** Data for processing follows **

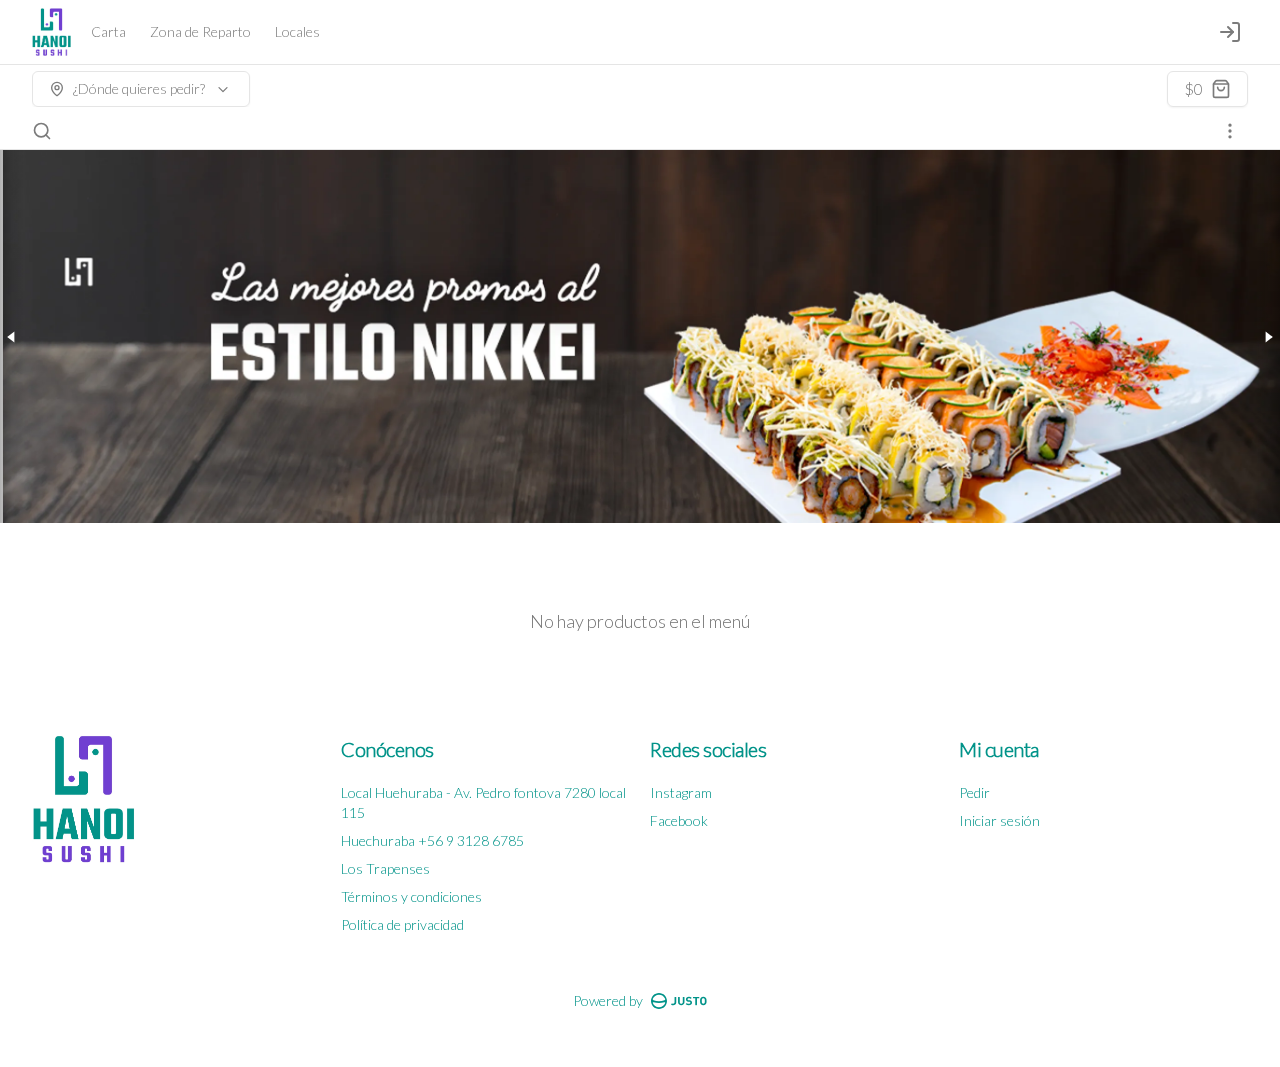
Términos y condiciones (411, 896)
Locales (297, 31)
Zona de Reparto (200, 31)
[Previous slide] (12, 336)
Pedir (974, 792)
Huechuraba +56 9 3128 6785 (432, 840)
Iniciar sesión (999, 820)
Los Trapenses (385, 868)
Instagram (681, 792)
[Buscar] (42, 131)
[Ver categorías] (1230, 131)
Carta (108, 31)
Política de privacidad (402, 924)
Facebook (679, 820)
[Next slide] (1268, 336)
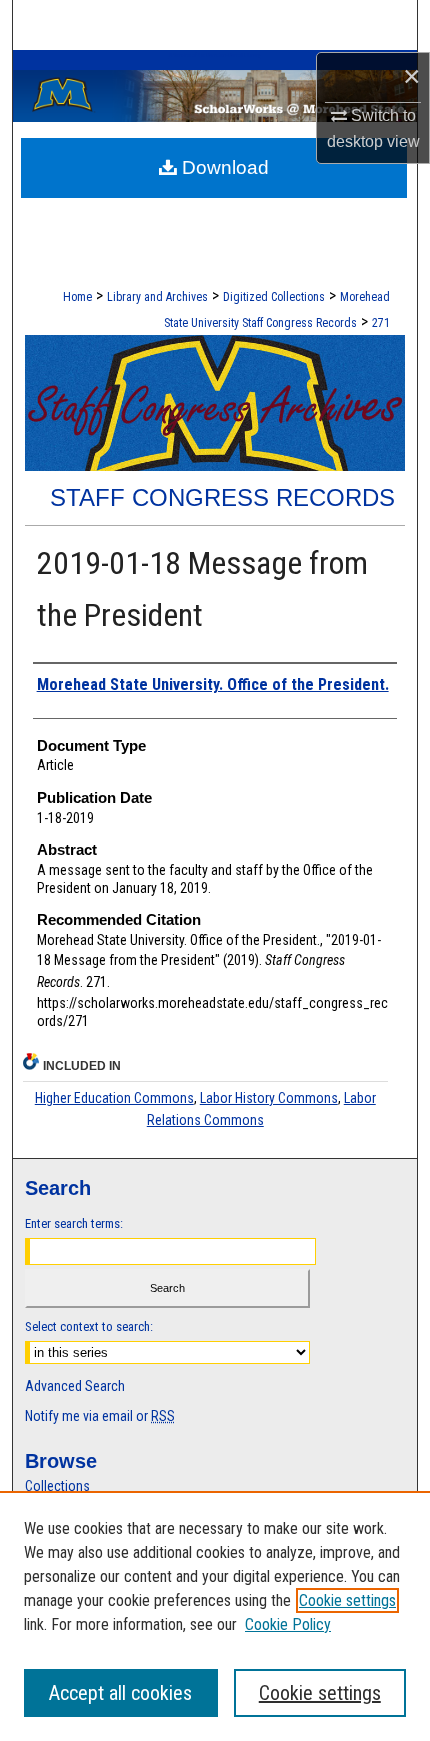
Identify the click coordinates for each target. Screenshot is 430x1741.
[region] (215, 1616)
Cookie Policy (288, 1624)
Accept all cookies (120, 1693)
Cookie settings (347, 1600)
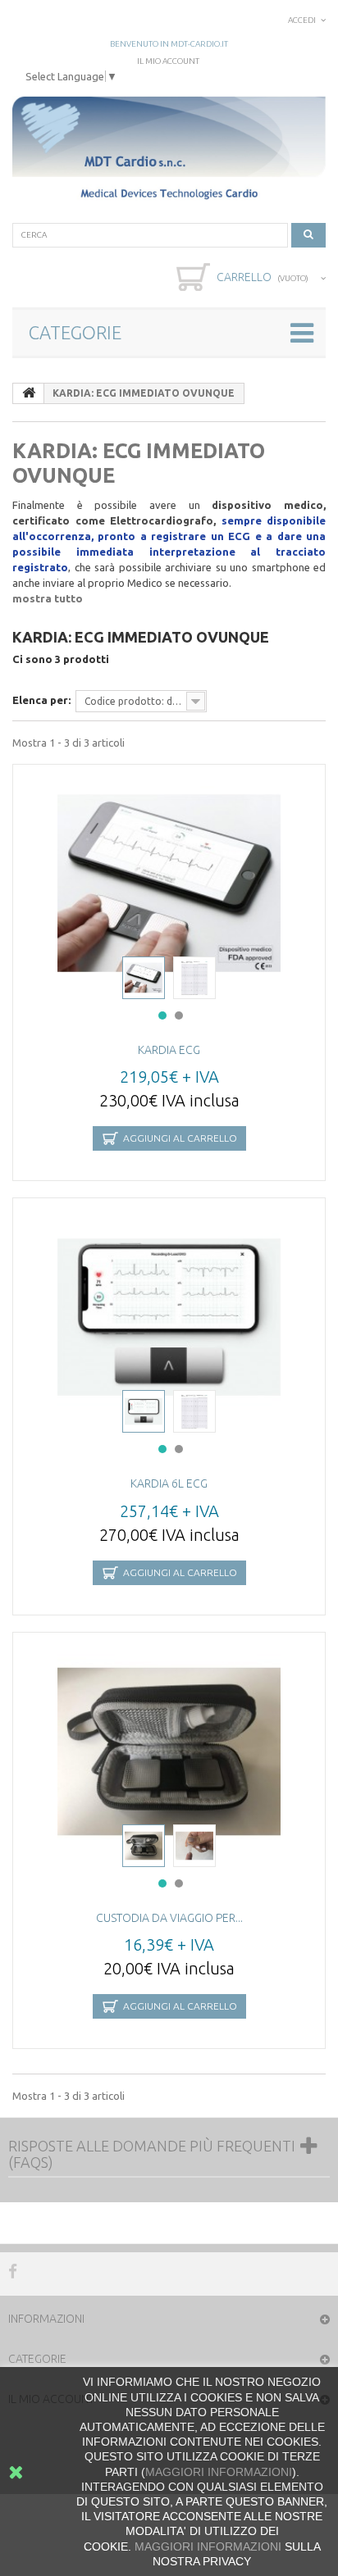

** End of Data for processing **

Set down the material above exactly as it reads, but not its pictures.

### Written solution:
Términos y condiciones (411, 896)
Locales (297, 31)
Zona de Reparto (200, 31)
[Previous slide] (12, 336)
Pedir (974, 792)
Huechuraba +56 9 3128 6785 (432, 840)
Iniciar sesión (999, 820)
Los Trapenses (385, 868)
Instagram (681, 792)
[Buscar] (42, 131)
[Ver categorías] (1230, 131)
Carta (108, 31)
Política de privacidad (402, 924)
Facebook (679, 820)
[Next slide] (1268, 336)
Identify the click coordinates for each target. Screenshot is 430x1741.
[region] (215, 1616)
Cookie Policy (288, 1624)
Accept all cookies (120, 1693)
Cookie settings (347, 1600)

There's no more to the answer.